Believed to be a first by a wind farm owner, Iberdrola Renewables provided funding for the project, conducted by representatives of Bat Conservation International, an Austin, Texas, organization dedicated to bat conservation, education and research initiatives.
"Iberdrola deserves a great deal of credit to approve doing this controversial study," said Ed Arnett, Bat Conservation's chief wind scientist, speaking at Thursday's formal dedication of Iberdrola's Casselman Wind Power Project. "The research from this project will resonate worldwide."
"The natural reaction to stopping the turbines is that it prevents us from selling the wind mills' power," said Don Furman, senior vice president for development, transmission and policy for Portland, Ore.-based Iberdrola. "But then when you examine it, they want to shut down the turbines only for a few hours at dusk during the late summer-early fall, when the bats are most active, but also our natural slow period for producing power."
The more than $34 million Casselman project consists of 23 turbines generating 34.5 megawatts of electricity, enough to meet the needs of more than 10,000 homes, according to the American Wind Energy Association's calculations. Casselman is Pennsylvania's third-largest wind farm in terms of power generating capacity.

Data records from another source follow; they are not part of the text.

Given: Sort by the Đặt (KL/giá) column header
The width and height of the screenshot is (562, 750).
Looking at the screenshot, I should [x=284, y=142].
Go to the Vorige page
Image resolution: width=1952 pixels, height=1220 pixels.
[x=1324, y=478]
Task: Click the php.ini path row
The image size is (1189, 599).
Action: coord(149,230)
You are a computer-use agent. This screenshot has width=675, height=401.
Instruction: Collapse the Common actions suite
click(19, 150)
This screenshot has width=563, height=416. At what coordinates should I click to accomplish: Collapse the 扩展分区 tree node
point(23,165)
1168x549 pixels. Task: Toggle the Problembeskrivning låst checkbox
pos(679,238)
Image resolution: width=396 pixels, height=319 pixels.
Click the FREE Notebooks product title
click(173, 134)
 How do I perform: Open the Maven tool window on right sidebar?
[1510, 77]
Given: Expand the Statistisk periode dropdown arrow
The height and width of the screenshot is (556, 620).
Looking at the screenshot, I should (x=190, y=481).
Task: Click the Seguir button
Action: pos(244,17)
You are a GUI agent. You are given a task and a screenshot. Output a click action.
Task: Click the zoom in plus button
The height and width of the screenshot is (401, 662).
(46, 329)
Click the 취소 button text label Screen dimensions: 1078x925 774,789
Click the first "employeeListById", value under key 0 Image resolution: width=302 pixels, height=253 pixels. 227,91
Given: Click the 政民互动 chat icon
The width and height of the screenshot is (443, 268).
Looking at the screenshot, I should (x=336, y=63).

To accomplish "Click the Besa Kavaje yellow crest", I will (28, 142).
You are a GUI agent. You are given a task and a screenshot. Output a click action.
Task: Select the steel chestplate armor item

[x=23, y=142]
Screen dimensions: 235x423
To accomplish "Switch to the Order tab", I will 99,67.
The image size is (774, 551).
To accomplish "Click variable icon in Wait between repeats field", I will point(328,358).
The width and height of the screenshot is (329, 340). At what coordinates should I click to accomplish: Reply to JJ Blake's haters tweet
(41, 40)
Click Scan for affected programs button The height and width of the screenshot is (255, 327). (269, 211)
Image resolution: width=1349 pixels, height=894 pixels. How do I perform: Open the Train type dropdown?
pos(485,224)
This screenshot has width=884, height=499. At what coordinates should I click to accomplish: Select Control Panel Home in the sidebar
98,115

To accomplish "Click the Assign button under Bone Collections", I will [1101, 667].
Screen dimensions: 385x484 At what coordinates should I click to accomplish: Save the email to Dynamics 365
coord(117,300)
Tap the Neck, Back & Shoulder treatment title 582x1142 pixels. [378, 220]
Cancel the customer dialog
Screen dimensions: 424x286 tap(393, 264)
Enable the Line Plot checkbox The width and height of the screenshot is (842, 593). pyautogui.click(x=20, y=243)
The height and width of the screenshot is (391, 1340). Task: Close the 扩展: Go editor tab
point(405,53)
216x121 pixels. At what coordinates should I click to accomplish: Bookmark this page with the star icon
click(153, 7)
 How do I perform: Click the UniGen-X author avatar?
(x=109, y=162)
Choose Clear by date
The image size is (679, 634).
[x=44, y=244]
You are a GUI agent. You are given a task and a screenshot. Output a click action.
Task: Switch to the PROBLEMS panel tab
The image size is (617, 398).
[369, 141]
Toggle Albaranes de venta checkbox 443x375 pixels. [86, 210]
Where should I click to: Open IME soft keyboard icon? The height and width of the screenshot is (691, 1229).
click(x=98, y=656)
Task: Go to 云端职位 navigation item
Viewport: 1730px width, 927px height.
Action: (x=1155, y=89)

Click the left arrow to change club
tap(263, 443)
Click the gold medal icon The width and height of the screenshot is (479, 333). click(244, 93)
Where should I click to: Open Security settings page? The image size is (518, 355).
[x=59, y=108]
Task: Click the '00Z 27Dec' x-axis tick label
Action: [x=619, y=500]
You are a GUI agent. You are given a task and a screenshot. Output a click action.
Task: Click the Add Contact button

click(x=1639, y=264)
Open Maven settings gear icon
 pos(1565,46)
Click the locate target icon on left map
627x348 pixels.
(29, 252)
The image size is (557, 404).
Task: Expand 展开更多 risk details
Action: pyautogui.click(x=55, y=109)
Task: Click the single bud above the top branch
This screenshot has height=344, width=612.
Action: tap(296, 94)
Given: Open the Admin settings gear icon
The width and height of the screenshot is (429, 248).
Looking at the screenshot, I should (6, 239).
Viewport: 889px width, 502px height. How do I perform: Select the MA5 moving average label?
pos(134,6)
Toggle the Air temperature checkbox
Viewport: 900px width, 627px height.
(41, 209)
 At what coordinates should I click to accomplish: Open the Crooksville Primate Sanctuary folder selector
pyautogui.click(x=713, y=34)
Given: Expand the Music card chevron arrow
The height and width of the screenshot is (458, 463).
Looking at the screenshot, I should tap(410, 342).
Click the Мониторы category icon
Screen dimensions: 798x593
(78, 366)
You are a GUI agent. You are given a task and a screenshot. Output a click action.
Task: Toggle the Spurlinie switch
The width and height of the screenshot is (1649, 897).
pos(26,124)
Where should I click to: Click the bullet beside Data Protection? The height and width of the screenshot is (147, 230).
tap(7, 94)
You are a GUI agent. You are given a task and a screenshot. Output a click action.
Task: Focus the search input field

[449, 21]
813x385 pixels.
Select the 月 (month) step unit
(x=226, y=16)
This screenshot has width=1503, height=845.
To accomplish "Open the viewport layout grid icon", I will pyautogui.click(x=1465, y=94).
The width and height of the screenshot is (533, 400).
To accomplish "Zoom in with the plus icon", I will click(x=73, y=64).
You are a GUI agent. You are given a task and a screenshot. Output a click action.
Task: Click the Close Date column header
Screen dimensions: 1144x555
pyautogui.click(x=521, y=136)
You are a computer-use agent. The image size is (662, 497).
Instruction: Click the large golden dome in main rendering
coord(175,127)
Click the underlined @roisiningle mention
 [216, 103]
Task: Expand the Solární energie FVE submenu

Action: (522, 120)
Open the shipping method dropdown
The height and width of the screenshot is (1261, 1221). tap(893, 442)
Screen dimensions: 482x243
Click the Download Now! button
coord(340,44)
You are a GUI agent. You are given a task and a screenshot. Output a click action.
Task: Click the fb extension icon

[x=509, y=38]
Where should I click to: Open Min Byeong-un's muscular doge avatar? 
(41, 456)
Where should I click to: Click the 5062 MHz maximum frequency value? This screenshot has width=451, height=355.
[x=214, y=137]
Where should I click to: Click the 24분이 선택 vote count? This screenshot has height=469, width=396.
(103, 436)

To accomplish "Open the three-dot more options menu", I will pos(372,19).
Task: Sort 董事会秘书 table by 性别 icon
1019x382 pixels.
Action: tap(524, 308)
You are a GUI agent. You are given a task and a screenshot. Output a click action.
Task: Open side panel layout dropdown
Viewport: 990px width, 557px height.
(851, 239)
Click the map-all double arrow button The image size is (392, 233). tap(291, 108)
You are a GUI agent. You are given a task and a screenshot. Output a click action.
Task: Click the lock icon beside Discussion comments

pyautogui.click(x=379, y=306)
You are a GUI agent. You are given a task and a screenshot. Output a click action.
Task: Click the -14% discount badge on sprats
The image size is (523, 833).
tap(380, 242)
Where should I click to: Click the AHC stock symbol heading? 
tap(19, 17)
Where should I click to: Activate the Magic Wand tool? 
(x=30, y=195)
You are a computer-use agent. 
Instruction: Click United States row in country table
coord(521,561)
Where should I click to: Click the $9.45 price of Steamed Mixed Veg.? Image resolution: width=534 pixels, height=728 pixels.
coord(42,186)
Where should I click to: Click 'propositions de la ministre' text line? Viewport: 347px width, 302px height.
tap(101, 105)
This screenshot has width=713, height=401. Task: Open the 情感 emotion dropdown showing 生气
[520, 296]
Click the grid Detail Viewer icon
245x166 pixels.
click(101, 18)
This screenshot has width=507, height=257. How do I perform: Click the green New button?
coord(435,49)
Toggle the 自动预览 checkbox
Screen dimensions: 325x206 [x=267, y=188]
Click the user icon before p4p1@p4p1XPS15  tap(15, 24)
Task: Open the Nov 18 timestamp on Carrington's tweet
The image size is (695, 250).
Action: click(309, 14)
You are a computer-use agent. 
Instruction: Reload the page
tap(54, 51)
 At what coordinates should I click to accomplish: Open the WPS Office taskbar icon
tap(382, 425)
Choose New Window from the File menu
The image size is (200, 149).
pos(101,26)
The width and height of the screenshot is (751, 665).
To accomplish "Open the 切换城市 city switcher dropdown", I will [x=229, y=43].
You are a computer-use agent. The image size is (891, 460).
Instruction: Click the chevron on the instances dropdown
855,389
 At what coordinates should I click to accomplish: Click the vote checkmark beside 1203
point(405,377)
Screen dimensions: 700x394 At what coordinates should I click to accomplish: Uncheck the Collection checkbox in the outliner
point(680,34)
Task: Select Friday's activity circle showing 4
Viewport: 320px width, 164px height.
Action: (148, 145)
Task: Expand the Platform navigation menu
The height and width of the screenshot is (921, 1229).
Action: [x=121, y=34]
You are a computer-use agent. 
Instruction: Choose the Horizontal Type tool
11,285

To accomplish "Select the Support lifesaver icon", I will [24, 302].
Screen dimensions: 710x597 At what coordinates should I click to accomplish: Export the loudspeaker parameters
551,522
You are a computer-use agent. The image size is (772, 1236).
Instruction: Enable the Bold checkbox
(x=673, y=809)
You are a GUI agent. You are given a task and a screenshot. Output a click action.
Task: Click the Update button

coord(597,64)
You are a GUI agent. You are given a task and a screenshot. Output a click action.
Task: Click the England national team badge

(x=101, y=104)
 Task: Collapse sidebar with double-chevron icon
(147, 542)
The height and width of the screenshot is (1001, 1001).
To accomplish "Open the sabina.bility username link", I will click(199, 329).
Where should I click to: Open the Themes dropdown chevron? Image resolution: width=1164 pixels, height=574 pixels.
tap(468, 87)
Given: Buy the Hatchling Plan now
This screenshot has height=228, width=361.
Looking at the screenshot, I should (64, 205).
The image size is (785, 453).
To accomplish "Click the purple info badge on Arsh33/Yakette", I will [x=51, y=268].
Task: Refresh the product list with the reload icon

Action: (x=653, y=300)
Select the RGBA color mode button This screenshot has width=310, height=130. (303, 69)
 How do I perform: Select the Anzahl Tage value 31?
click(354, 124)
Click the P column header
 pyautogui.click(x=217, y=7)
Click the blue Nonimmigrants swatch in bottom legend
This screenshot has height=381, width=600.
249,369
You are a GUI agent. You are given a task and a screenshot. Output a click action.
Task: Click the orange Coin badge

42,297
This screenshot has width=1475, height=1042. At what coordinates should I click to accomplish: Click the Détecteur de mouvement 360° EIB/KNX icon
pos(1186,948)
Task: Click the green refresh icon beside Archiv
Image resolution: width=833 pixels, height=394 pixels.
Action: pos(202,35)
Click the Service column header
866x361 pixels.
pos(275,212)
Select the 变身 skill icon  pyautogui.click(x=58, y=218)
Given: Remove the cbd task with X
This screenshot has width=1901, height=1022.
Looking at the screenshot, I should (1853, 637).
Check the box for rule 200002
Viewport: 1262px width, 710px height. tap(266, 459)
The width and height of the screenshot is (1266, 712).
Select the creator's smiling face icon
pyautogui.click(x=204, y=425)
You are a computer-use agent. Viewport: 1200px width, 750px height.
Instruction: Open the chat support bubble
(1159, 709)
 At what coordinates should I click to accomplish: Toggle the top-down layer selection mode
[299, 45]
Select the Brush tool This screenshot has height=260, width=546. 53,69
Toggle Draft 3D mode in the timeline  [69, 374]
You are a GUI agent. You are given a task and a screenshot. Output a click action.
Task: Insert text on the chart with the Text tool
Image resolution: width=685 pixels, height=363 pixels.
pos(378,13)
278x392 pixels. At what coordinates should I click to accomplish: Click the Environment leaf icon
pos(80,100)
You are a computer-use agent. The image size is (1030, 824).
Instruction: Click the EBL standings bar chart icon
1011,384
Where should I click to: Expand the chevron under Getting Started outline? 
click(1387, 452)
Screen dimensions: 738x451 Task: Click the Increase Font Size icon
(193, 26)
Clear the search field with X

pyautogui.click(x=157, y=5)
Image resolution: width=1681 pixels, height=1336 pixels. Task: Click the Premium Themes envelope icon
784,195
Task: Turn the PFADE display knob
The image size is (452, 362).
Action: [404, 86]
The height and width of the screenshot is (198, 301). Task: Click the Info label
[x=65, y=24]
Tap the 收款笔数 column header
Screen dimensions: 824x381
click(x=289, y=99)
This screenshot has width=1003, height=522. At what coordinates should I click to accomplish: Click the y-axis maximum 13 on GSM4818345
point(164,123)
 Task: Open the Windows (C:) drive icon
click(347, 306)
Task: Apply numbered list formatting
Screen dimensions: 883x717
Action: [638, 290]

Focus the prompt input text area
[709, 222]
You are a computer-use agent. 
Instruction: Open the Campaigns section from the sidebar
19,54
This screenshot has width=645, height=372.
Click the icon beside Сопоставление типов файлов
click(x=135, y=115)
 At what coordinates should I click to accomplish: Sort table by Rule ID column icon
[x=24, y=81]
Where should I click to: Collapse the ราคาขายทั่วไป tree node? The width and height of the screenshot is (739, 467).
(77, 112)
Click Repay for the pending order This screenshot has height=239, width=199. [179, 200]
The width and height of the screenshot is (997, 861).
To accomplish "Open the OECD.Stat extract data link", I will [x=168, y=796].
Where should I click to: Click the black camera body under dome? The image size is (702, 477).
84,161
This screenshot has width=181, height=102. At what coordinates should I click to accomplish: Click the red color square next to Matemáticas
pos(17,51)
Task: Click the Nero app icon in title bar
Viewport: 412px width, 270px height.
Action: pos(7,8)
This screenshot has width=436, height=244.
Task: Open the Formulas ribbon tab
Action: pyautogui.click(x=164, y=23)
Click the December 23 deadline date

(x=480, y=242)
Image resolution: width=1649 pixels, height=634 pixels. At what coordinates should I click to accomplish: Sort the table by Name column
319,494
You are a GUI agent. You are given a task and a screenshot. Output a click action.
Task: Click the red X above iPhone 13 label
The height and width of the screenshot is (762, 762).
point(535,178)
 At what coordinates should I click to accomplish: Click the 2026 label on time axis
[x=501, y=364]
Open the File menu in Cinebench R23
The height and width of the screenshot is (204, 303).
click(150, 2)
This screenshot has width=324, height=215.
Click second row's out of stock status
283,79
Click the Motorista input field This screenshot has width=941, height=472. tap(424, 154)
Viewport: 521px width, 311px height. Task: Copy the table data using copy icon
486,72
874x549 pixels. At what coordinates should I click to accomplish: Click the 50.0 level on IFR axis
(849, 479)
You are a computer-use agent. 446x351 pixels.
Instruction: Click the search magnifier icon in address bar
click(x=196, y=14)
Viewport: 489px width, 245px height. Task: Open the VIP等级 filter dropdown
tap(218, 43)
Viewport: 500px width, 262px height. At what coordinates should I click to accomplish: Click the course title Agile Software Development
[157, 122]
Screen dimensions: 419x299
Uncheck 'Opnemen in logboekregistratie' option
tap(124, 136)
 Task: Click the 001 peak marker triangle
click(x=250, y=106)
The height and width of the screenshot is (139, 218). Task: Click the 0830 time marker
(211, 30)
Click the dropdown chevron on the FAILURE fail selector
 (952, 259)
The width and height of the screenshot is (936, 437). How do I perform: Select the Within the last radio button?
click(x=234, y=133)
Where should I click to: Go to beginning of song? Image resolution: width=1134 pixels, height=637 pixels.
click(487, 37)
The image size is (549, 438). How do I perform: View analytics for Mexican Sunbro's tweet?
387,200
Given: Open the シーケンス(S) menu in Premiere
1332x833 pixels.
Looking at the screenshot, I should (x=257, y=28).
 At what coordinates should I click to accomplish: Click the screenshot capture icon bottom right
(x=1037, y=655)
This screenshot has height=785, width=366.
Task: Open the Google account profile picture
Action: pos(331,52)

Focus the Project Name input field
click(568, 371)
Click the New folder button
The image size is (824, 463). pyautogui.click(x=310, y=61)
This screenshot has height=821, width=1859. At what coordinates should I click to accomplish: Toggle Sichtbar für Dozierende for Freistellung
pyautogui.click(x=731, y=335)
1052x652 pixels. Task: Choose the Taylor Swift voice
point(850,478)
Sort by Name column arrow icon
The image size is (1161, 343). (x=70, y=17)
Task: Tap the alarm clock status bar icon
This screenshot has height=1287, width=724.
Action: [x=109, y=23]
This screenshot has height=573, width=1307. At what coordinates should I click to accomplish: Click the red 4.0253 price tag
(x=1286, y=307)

All the project's power is being purchased via a 23-year lease by Akron, Ohio-based First Energy Corp., which provides power to customers in Pennsylvania, Ohio and West Virginia.
Pennsylvania has become a wind power hub east of the Mississippi River, with the state trailing only New York in terms of existing wind power capacity.
Total power capacity statewide is 293.53 megawatts, with an additional 272.2 megawatts under construction. One megawatt can power up to 1,000 homes."